Il avançait doucement vers elle. Elle voyait de nouveau cet air lubrique et écoeurant s'emparer des traits du jashiniste. Loin de se décourager face à son silence, il poursuivit.
« Je t'ai donc traqué, avec plus d'efficacité que ces branquignoles. Je m'étais juré que je t'aurais et je suis un homme de parole… »
Hidan s'approcha d'elle et posant une main sur sa nuque il approcha son visage à quelques centimètres du sien.
« Tu ne pourras pas t'enfuir contre ma volonté. » lui chuchota-t-il à l'oreille.
Lisandra était complètement désorientée. Elle sentait sa main sur sa nuque mais aussi sa nuque sous la sienne. Elle entendait ses paroles, sentait le souffle de son murmure mais elle avait l'impression de les avoir prononcées également.
« Qu'est-ce que tu m'as fait ? »
« Tu le sais. »
« Qu'est-ce que tu veux ? » demanda-t-elle d'une voix tendue.
« Tu le sais. » lui réponda-t-il à nouveau.
Elle senti alors son désir lubrique qui résonnait en elle. L'effroi qui l'avait saisie avait du résonner en lui car il ajouta :

« Tu vois… On pourrait se passer de mots. »
Elle resta immobile, tendue. Il enserra alors sa taille et passa sa langue dans le creux de son cou.
« Ta crainte est aussi délicieuse que ton sang. »

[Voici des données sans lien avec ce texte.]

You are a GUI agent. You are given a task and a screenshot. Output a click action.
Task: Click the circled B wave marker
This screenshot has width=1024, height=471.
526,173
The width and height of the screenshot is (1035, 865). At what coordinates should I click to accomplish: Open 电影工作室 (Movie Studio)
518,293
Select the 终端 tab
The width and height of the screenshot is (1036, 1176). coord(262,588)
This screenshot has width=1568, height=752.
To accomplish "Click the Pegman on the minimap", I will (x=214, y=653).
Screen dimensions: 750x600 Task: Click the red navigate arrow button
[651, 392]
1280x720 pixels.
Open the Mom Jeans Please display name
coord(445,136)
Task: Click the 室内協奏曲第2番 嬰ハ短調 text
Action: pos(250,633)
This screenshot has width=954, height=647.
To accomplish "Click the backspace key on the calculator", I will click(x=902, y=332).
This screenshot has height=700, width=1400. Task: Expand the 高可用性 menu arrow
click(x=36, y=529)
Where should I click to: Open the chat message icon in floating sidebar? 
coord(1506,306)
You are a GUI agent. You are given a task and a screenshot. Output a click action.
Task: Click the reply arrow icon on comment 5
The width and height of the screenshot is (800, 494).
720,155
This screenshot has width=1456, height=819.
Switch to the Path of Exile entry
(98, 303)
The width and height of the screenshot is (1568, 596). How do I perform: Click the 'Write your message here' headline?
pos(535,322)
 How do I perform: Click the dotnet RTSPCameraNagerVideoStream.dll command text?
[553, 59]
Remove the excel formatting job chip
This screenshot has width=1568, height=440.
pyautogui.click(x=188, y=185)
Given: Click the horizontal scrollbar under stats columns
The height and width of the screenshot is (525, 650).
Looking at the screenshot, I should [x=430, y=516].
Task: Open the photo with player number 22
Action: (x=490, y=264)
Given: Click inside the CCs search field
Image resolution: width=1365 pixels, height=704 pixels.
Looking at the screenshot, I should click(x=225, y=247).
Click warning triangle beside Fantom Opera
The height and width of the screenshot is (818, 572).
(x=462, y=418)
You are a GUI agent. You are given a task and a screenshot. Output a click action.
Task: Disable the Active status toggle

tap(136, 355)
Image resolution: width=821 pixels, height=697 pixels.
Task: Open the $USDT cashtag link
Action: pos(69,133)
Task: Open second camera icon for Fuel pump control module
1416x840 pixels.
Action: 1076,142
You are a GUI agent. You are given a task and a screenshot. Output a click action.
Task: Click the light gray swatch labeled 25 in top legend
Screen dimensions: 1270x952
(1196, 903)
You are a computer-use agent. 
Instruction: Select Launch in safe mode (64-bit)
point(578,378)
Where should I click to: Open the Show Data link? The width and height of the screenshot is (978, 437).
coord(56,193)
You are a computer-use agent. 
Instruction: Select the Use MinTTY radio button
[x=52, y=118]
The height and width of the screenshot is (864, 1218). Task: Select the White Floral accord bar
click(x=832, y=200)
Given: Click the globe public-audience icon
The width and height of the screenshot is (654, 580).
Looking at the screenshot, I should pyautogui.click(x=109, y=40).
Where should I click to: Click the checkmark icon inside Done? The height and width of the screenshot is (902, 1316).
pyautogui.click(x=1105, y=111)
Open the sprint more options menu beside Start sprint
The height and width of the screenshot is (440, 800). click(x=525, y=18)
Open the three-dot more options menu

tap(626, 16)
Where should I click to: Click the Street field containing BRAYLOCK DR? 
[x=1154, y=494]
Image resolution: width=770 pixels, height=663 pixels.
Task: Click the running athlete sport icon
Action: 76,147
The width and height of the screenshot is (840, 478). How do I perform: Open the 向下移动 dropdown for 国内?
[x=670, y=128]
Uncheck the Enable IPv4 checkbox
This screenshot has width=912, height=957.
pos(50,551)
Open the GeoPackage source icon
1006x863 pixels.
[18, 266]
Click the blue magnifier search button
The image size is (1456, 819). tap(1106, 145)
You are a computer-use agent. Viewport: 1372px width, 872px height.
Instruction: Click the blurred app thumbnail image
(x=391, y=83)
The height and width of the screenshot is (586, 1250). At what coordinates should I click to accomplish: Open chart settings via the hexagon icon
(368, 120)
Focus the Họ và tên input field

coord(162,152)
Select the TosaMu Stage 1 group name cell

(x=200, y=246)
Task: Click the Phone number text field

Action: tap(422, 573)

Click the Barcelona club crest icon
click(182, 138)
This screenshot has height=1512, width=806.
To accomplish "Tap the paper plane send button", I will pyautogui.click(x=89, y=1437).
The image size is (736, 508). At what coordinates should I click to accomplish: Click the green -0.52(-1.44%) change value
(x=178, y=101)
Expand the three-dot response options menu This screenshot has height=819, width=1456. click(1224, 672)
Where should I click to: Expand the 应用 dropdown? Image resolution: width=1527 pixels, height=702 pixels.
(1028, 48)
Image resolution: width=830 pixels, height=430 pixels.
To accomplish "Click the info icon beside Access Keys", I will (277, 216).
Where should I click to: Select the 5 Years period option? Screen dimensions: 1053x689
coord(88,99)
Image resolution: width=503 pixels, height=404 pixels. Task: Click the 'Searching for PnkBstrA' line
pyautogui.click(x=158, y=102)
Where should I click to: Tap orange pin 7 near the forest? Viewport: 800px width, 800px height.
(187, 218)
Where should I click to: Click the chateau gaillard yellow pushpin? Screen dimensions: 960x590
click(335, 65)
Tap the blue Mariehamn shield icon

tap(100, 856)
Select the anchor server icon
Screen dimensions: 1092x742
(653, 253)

Elle sentait son plaisir malsain comme il devait sentir son dégoût. Ce sentiment ne sembla pas déplaire au Jashiniste. La rage montait en elle et soudain elle explosa. Irradiante du chakra de jûbi, la robe du démon se formait déjà. Cette force soudaine projeta Hidan à terre. Il souriait et elle haïssait son sourire. Elle se jeta sur lui, il ne chercha pas à esquiver son attaque. Elle concentra son chakra dans ses mains et enserra le cou d'Hidan. Elle sentait l'horrible brulure qu'elle lui infligeait, elle sentait l'étranglement mais elle était prête à souffrir. Elle était prête à mourir pour ne pas subir ce qu'il comptait lui infliger.
« Pas moi. » gronda en elle une voix ténébreuse.